#### MATERIAL SUPPLIED

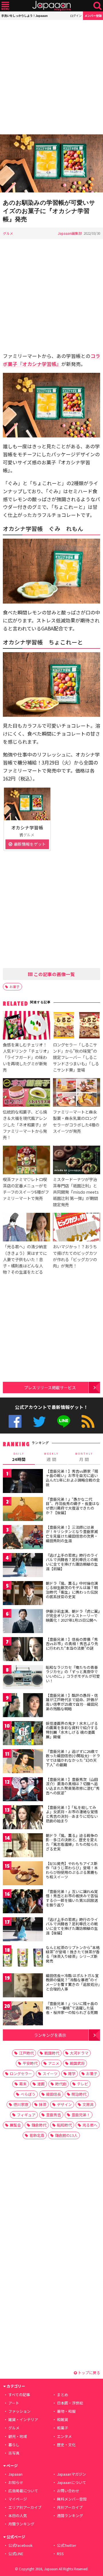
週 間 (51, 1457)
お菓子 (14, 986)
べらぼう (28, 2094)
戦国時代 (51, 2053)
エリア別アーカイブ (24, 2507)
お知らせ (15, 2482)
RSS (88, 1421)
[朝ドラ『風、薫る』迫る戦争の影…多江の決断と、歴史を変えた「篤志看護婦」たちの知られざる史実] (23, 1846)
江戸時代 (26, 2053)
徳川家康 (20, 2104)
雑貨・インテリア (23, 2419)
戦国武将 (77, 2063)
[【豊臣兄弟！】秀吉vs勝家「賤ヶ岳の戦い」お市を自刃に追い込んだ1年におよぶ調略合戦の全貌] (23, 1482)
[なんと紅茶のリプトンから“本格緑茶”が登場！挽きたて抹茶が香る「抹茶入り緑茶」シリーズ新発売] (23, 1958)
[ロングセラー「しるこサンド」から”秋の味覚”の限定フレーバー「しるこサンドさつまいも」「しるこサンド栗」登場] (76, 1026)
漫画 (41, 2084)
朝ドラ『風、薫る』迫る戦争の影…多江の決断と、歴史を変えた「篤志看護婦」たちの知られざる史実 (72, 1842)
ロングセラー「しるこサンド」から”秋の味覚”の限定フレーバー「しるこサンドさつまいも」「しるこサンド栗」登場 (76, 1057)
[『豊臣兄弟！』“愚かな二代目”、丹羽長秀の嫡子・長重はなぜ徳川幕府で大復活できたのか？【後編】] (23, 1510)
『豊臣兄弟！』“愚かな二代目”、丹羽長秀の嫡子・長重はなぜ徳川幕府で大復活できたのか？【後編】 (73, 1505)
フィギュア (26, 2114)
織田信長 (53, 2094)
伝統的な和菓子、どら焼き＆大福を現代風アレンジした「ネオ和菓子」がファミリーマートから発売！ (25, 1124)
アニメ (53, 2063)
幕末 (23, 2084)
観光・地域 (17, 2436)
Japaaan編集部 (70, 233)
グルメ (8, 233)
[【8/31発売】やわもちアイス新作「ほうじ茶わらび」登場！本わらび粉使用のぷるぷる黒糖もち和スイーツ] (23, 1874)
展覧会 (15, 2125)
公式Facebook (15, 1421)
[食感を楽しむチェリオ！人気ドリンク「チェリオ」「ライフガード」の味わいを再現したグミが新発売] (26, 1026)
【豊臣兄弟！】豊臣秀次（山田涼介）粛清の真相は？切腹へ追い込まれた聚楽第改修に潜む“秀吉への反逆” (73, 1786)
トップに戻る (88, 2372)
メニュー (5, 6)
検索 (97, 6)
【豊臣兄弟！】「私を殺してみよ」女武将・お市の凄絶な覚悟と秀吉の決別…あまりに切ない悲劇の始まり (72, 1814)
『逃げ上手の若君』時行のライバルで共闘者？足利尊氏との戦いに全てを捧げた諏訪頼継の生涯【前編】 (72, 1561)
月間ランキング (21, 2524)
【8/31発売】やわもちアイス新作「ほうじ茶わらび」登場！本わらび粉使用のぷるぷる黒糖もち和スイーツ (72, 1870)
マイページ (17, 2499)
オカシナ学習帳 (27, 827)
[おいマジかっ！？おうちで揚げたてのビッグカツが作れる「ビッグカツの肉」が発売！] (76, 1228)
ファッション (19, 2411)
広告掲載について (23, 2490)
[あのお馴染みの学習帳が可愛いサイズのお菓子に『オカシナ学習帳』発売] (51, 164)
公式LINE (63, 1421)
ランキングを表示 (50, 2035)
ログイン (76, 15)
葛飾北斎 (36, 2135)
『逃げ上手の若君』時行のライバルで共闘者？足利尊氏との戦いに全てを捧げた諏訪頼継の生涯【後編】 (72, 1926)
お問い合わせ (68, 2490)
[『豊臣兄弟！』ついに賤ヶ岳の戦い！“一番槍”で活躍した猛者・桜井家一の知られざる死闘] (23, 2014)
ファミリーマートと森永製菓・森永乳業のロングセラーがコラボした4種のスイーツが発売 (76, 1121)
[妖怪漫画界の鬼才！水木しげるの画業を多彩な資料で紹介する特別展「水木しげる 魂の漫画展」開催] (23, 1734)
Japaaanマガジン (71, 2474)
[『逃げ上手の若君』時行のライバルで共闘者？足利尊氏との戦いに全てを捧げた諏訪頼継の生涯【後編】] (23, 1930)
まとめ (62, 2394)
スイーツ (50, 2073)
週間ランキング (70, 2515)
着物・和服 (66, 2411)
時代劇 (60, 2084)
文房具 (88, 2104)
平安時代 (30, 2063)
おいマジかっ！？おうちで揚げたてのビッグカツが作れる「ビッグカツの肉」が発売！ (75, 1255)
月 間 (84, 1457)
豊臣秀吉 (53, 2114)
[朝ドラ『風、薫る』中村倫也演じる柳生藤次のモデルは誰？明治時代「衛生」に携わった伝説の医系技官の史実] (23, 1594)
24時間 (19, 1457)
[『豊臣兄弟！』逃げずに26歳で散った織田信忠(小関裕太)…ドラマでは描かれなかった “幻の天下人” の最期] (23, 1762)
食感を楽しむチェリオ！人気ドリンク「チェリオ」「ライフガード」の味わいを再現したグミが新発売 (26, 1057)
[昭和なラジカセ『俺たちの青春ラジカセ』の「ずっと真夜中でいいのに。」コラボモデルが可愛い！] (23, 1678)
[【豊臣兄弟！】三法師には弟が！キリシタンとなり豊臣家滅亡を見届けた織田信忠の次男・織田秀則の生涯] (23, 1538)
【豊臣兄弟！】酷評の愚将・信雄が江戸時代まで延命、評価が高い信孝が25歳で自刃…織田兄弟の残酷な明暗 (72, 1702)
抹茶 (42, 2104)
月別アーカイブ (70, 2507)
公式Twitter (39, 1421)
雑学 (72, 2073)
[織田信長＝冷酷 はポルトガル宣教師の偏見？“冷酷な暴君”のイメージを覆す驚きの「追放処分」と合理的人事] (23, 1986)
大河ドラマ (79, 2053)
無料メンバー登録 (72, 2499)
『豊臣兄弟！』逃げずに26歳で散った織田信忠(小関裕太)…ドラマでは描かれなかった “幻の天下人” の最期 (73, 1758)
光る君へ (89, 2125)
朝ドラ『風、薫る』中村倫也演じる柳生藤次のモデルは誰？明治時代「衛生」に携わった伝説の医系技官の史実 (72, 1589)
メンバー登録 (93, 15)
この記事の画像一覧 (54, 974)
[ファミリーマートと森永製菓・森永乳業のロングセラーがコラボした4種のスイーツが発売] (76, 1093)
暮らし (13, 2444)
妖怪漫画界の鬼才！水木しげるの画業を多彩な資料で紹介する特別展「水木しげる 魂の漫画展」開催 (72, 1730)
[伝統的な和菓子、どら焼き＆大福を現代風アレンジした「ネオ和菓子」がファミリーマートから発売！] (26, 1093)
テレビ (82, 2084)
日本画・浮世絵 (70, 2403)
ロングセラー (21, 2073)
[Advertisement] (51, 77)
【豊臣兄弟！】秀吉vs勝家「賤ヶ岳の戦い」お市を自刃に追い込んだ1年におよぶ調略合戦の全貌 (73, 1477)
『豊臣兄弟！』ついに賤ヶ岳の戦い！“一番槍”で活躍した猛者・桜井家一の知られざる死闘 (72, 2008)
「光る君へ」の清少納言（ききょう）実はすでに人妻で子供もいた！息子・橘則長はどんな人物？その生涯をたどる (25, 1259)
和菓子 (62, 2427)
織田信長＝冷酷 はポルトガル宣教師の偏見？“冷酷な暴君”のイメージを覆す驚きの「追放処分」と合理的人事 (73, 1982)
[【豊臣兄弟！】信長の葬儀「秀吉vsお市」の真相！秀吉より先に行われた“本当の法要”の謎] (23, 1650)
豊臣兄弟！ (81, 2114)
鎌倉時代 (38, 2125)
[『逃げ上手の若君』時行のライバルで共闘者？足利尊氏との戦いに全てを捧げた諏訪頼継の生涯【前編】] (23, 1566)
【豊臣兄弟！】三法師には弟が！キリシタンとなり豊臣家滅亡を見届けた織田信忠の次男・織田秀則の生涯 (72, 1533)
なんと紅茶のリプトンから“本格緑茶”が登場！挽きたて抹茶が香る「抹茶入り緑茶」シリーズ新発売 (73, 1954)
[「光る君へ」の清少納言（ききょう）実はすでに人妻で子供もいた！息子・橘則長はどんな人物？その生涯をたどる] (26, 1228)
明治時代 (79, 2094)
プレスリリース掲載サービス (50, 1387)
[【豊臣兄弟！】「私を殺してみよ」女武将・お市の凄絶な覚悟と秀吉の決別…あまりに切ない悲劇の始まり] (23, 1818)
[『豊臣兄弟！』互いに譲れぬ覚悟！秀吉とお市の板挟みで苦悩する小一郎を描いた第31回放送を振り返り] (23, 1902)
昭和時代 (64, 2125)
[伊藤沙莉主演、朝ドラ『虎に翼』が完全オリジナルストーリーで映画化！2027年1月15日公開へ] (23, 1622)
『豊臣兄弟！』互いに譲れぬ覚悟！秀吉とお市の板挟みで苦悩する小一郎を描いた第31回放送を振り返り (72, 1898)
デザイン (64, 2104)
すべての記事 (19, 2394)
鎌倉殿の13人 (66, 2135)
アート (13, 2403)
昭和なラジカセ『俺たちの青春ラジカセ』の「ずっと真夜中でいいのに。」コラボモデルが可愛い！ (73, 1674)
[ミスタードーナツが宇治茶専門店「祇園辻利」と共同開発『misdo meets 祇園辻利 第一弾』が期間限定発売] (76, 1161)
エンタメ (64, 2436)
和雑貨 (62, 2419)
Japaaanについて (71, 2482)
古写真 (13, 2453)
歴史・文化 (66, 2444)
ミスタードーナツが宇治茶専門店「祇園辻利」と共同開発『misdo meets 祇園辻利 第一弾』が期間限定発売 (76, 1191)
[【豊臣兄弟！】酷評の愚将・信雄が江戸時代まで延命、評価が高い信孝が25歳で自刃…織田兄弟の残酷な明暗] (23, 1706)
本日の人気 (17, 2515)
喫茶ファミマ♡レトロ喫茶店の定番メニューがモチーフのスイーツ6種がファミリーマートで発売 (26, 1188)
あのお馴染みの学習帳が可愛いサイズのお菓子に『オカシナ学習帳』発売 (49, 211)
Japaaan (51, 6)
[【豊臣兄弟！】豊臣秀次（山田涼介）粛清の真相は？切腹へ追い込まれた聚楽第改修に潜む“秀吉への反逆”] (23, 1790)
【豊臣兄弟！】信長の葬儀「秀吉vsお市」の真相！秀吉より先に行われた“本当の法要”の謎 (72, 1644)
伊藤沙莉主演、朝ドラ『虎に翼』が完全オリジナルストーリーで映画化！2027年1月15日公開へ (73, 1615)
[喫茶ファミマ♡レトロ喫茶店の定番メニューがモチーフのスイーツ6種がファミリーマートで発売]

########

> _TASK DIRECTIONS_
Within the records above, find every line holding the word "水木しげる" and give the total as a bare number.

> _FINISHED EXERCISE_
2